Tobacco dust good for aquaculture
(By Marvyn N. Benaning)There is more to tobacco than cigars and cigarettes.
National Tobacco Administration (NTA) Chief Edgardo D. Zaragoza yesterday said research undertaken by the agency showed that tobacco dust not only head lice but also decimates snails that inhabit fishponds and fish cages.
As a molluscicide, Zaragoza said, tobacco dust acts swiftly to protect milkfish and its eggs from predatory snails and other creatures that exist in ponds and fish pens.
Its efficacy has been proven by studies cinducted by a team from the Southeast Asian Fisheries Development Center (Seafdec) in Tigbauan, Iloilo under Dr. Joebert D. Toledo, the NTA chief added.
In Ilocos Sur, tobacco dust has been used as a pesticide in vegetable farms, with growers reporting better yields and substantial reductions in their production costs.
To show that tobacco is really a boon for organic aquaculture, the NTA launched a program to promote the use of tobacco dust in Sto. Tomas, La Union on January 13, 2012
Zaragoza led a "show and tell" activity on how tobacco dust can address the dregration of fishponds due to highly toxic chemicals at a demonstration farm established in the town.
He unveiled Tobacco Dust Plus, a scientifically tested, stardandized, pure tobacco dust formulation developed as molluscicide to control snails and other predators in fishponds.
Zaragoza added that tobacco dust can serve as a fertilizer to promote the growth of "lablab", natural fish food, and as a soil conditioner.
"The product intends to replace the long-banned, highly toxic, cyanide-based, inorganic chemicals being used in the preparation or sterlization of fishponds before the stocking of fingerlings," Zaragoza said.
"Tobacco dusti is organic, readily degradable, and environment-friendly.
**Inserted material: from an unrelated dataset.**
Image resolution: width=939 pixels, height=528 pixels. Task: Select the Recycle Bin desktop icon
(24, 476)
The absence of pesticide residues contributes to the marketability and exportability of local fish and ensures consumer safety, aside from being free from chemical residues," he added.
Aside from Seafdec, the other institutions hat assessed tobacco dusr were the Iloilo Scholl of Fisheries in Iloilo, the Philippine Council for Aquaculture and Marine Resources Research and Development and Bureau of Fisheries and Aquatic Resources.
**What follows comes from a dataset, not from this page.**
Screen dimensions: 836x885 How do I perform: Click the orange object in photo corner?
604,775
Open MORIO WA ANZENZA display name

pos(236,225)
Field testing in fishponds in Bulacan, Pampanga, Bataan, Pangasinan and Ilocos Sur confirmed the validity of the scientific studies.
The studies showed that by following recommended production technologies demonstrated in the farm, there was a marked decrease in the mortality rate of fingerlings from 20 percent to only 5 percent, resulting in about P20,000 savings on production cost oer hectare per grow-out cycle.